I only patronize local family-owned restaurants that treat their employees well and have very low turnover. I don't understand the failure of consumers to consider the implications of eating food prepared out of sight by dehumanized, disgruntled workers.


#15

Ignoring the crap food-like substance McDonald's serves that spreads obesity and diabetes throughout our country, I find their clean washrooms and free wifi to be the only things that I use when traveling far from home.
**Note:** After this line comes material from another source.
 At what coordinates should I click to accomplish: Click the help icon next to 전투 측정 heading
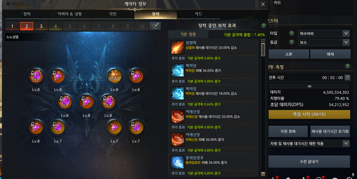point(348,66)
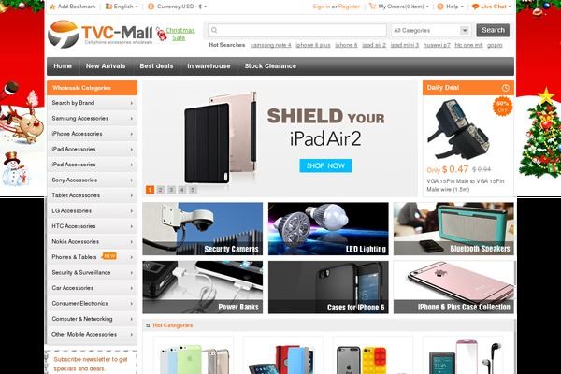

McDonalds is trapped in the Wall Street Gambling Casinos Conundrum of "ever rising stock prices or else" game. Low wages is a big part of that Wall Street game. Profits to the 1% - government welfare to the employees. This is part of America going insane.
God Bless America Inc.


#16

American consumers don't understand many things. Just look at the stampede over fallen bodies at Wall Mart during Black Friday before Christmas (the birth of Jesus).


#17

I was a capitalist who owned several small businesses. I was in business to make money and support my family. I treated my customers as friends and I paid my employees what I could afford which was way above poverty wages. Don't make blanket statements. What you are calling capitalists are actually international corporations listed on Wall Street that have no moral or legal obligation to the community they are located or to the planet they operate on. They buy our government to continue their immoral behavior.


#18

As a much younger person, I did time at McDonald's - from 1980 thru 1985. I worked for a franchise holder; he was a top-ranked owner
in the western suburbs of Chicago. 5 stores; all the cleanest and most efficient in the area. This owner hired very good managers, and employed (at the time)
a very good supervisor - who essentially managed the operation. We were often selected to test new equipment, and employees at our
stores trained managers from places like Spain and Hong Kong. High schoolers were most of the staff, but, in the suburbs, the stores needed people who could
work days, and that meant adults. The "day people" were paid a little better, and didn't have to work weekends, if we didn't want to. I was 26, and ended up not only working all stations, including the registers and drive-thru. There was a core of people such as myself who also trained new hires, as well as demonstrated new equipment to corporate managers. In late 1984, our owner could no longer expand in the area he had been operating. He was offered a chance to move
to the Phoenix/Scottsdale market, which offered 5 stores, with possible expansion to as many as 12. He took the offer, along with several managers and his supervisor. They're still out there, and doing very nicely. Those who stayed became "McOpCo" employees. The environment changed quickly, and not
for the better. McOpCo managers were experienced, to be sure, but most of them were no of the same caliber as our franchise managers. Day-to-day operations changed as well. In December of 1985, I found a better job - at a local bank - and left McDonald's. People are told that franchise owner/operators are really independent business people, but that's not exactly true. McDonald's holds a very tight leash - on managers as well as regular workers. While franchisees do have a lot of discretion, the business itself must be operated with the parameters of McDonald's - including the corporate culture. It's a top - down operation, and once an employee reaches a certain plateau, the job gets pretty good. Still, though, someone is always above, or next to, an employee. At the bottom of the
company, it can be rough. At our store, our manager was, at the time, engaged to the son of the President of the company. Her future was golden. When I left McDonald's, we were haggling over a nickel - a 5 cent raise - but McOpCo wouldn't pay me more than $4.95, so I left. I was still living at home, so the bank teller gig was a pretty good step up. Even though I'm a college dropout, I was able to capitalize on a few opportunities, and did alright. These days, adults and kids have many more responsibilities than I had. $15.00 an hour, were I live, in Du Page County, is good, but the cost of living is about $20.00 an hour. Not many of
us are able to vote with our feet. And, not everyone who works in retail jobs is a kid working part time anymore. Be careful who, or whom, you vote for.